うめき声の溢れる路地裏を、まるで廊下でも歩くかの様に近づいてくる望の、しかしいつもとは確実に違う姿に千里は怯んだ。  
でも手を伸ばせば届く距離にかがみ込んだ時に少女は気付いた。  
その得意げな顔に、後悔が浮かんでいることに。  
ポンと、手が黒髪にのせられる。  
「かっこよかったですか?」  
「……バカ、みたい」  
唇を噛んで、顔を下げる。望に見られないように。  
「――怖かった、ですか」  
こくり、と頭がさらに垂れた。  
その真ん中分けを、懐が包みこんだ。  
「すみません。でも、もう大丈夫ですよ」  
想い人の腕の中で千里は体を震わせ、その温かさに驚きの混じった幸福を思えていた。  
 
なんとか元気を取り戻した千里を望は表へと連れ出した。  
「しかし日本も物騒になったものですね。女性一人で夜も歩ける街――は過去の話ですか。白昼堂々これですもんね――まあ」  
千里の頭をコツンと叩いて、望はなるべくおかしそうに言った。それが千里を励まそうとしていることは、明白だったが。  
「危ないことに進んで首を突っ込む、あなたにも責任はありますけどね。
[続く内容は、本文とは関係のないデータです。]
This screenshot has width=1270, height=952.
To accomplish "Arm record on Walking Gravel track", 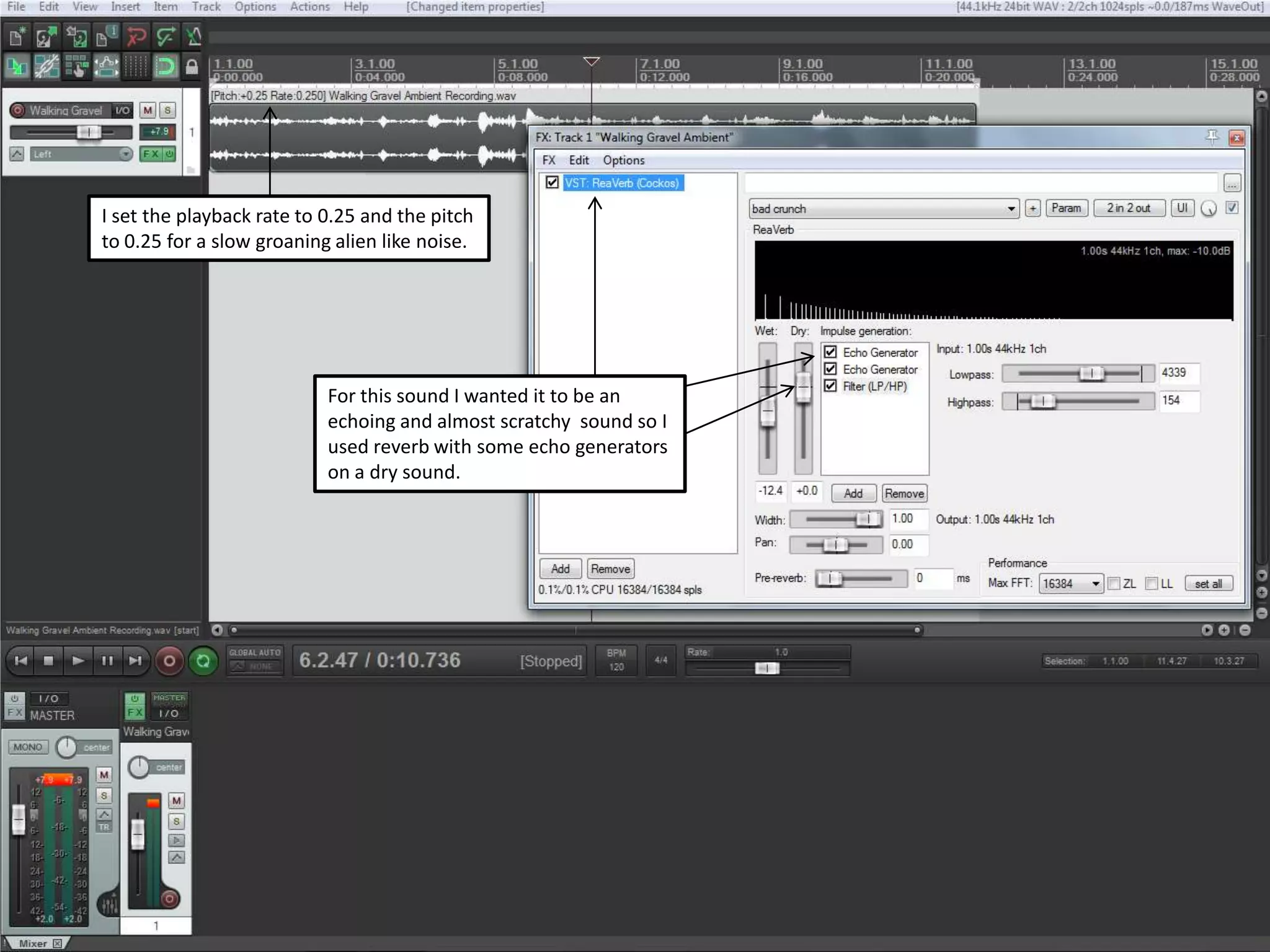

おびえた顔も可愛かったから、珍しいものが見れたということで許しておきますけど」  
叱られたと思って口を開きかけた千里は、おでこまで真っ赤にして一瞬とまり、何とかこれだけ言った。  
「先生も、普段と違います」  
否定もしないで  
「ええ、だからこんなことも言えちゃいます」  
華奢な肢体を抱き寄せ髪の匂いをかぐように、男は囁いた。  
「今夜、慰めてあげますよ――婚約前の、きっちりしてない関係でよければ」  
千里は人目くらい、気にして欲しい、と思ったけれど、トロンとした表情で頷くしかなかった。  
髪を大好きな人にめちゃくちゃに乱されては、他にしようもないと。  
我ながらだらしのない答えだと、千里はぼんやり思った。